Doch das ist nicht ganz einfach, denn die Airlines versuchen immer wieder, die Ansprüche von Reisenden abzuwimmeln, berichten Verbraucherschützer. Vor allem wenn es um Entschädigungen geht, versuchen Fluglinien Forderungen abzuwehren. Entschädigungen gibt es zusätzlich zu Ticketpreisrückerstattungen – aber eben nur, wenn der Flug nicht wegen „höherer Gewalt“ wie Streik oder Unwetter ausgefallen ist. Auf höhere Gewalt berufen sich Airlines aber gerne auch dann, wenn sie gar nicht vorliegt. Für Reisende ist es schwer einzuschätzen, ob das stimmt oder nicht.
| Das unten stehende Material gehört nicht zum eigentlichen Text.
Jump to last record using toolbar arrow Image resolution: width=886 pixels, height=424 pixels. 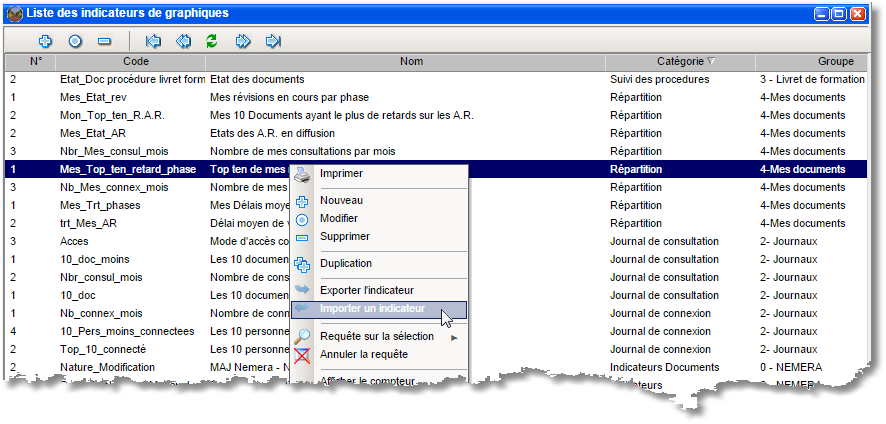272,41

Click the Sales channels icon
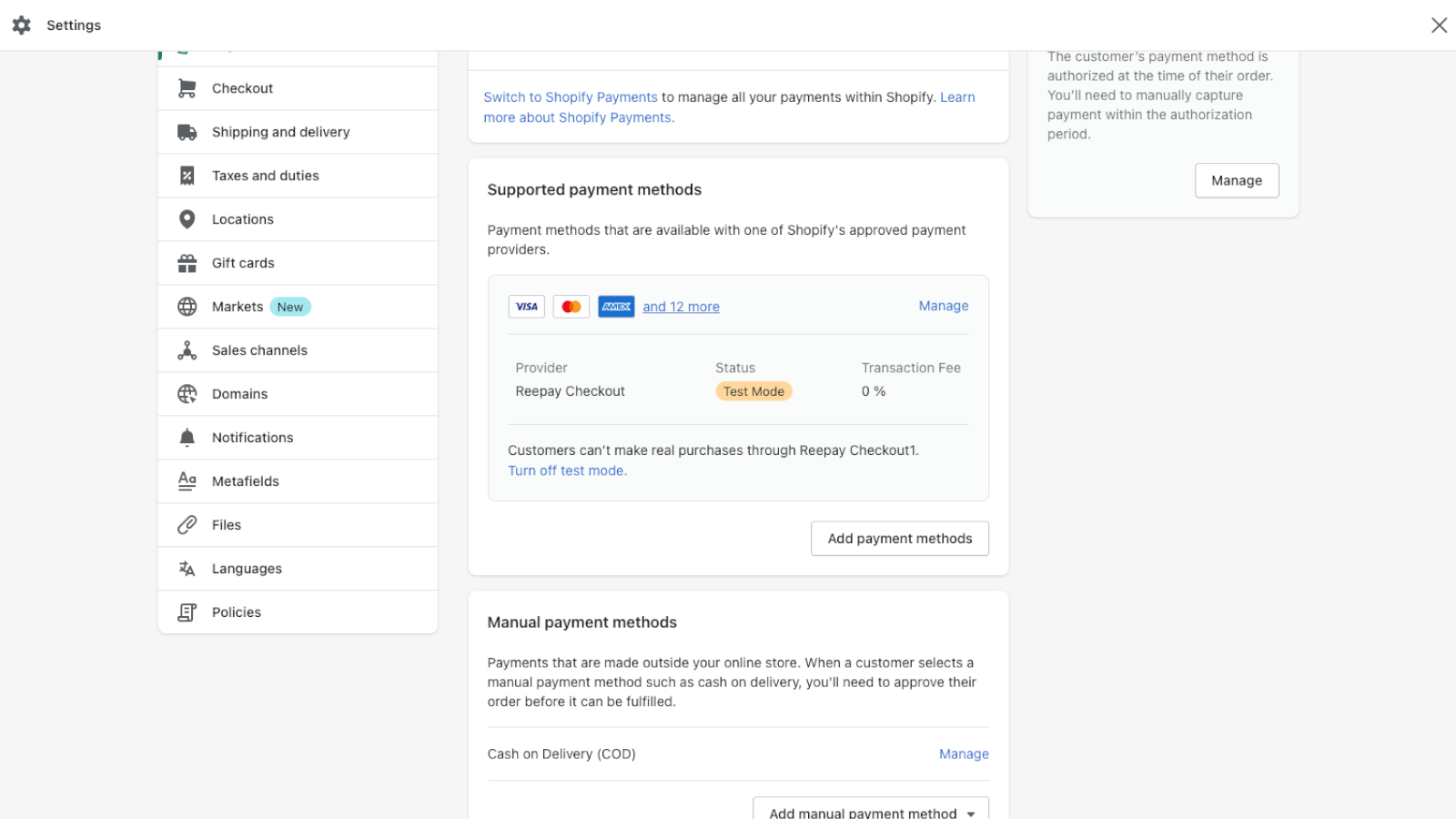[x=187, y=350]
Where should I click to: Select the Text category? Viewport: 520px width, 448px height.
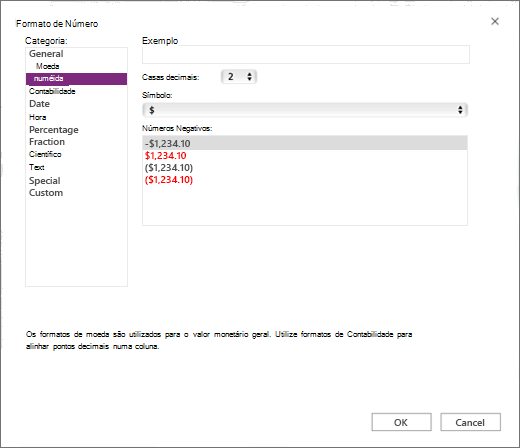(37, 167)
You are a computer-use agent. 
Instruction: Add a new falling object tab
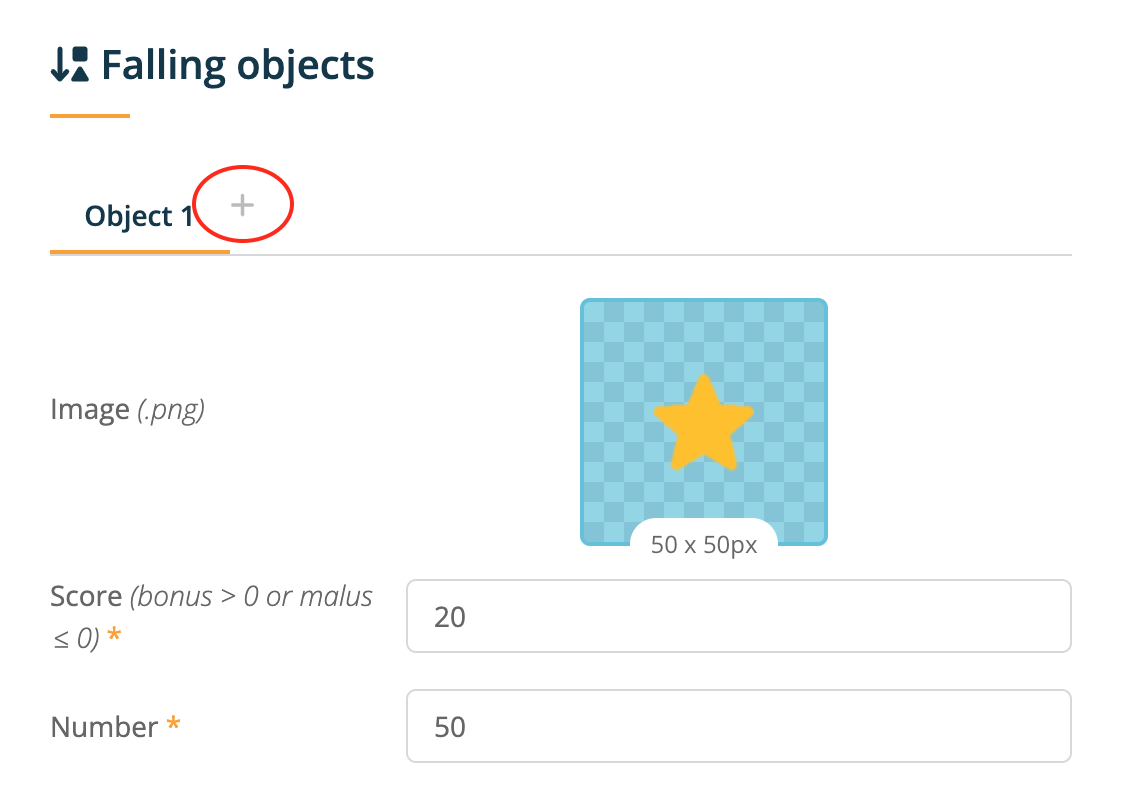click(243, 205)
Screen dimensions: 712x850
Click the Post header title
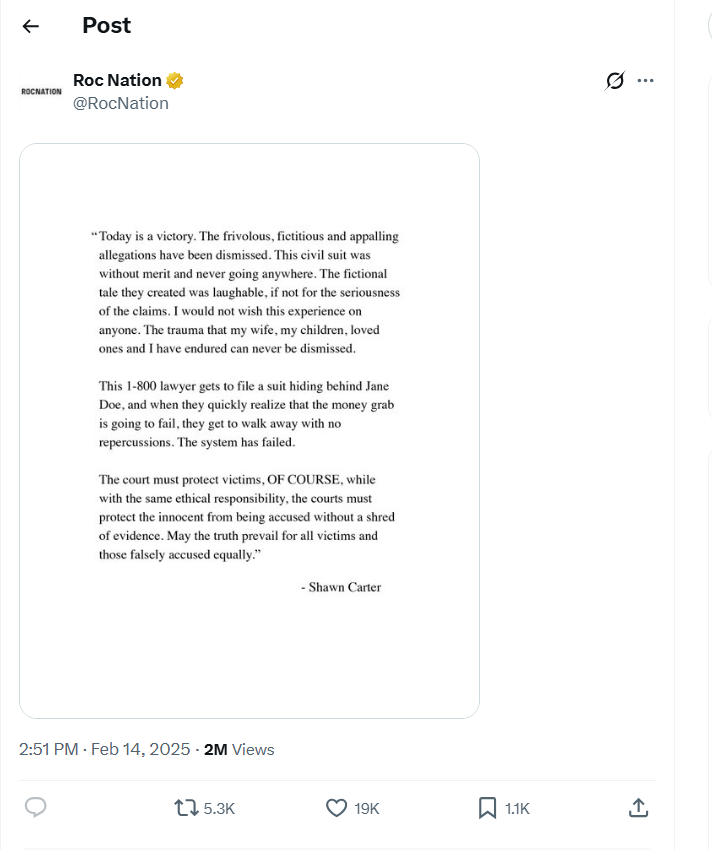(x=106, y=26)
Denn die Flugpläne sind so eng getaktet, dass Probleme an einem Ort zu Ausfällen an einem anderen führen. „Gerade im Sommer versuchen die Airlines, die Kapazitäten bis auf die letzte Maschine auszureizen“, sagt Rebecca Tackenberg von EUClaim. Startet der Flieger wegen eines Unwetters in Köln nicht, kann das in Berlin zu Ausfällen führen. Ob dann eine Entschädigung fällig ist, hängt vom Einzelfall ab.

Hohe Provisionen

Bei spezialisierten Internet­anbietern können Reisende nach einer Annullierung oder einer Verspätung kostenlos prüfen, ob sie einen Anspruch auf eine Entschädigung haben – das Eintreiben der Forderung kostet aber. Das geht zum Beispiel bei EUClaim, Flightright, fairplan oder flug-erstattung. Die Reiserechtsexperten haben umfangreiche Datenbanken mit Informationen über Flüge, das Wetter oder Streiks. Auch Matthias Roggen hat schon einmal darüber sein Geld eingetrieben. „Das hat vier Monate gedauert“, berichtet er. Und es hat fast 30 Prozent der Entschädigungssumme gekostet.

Die Portale nehmen hohe Provisionen, das ist ihr Geschäftsmodell. Verbraucherschützer raten, es erst bei der Fluglinie direkt zu versuchen und bei einer Weigerung oder ausbleibenden Reaktion die Schlichtungsstelle für den öffentlichen Personenverkehr (SÖP) anzurufen. Auch darüber können Reisende an ihr Geld kommen, und zwar kostenfrei.

Matthias Roggen wird sich nach seinem Erlebnis in Zürich direkt an Easy Jet wenden. „Nachdem ich einmal gute Erfahrungen mit einer Fluggesellschaft gemacht habe und die Erstattung unkompliziert war, probiere ich es diesmal bei der Airline direkt“, sagt er.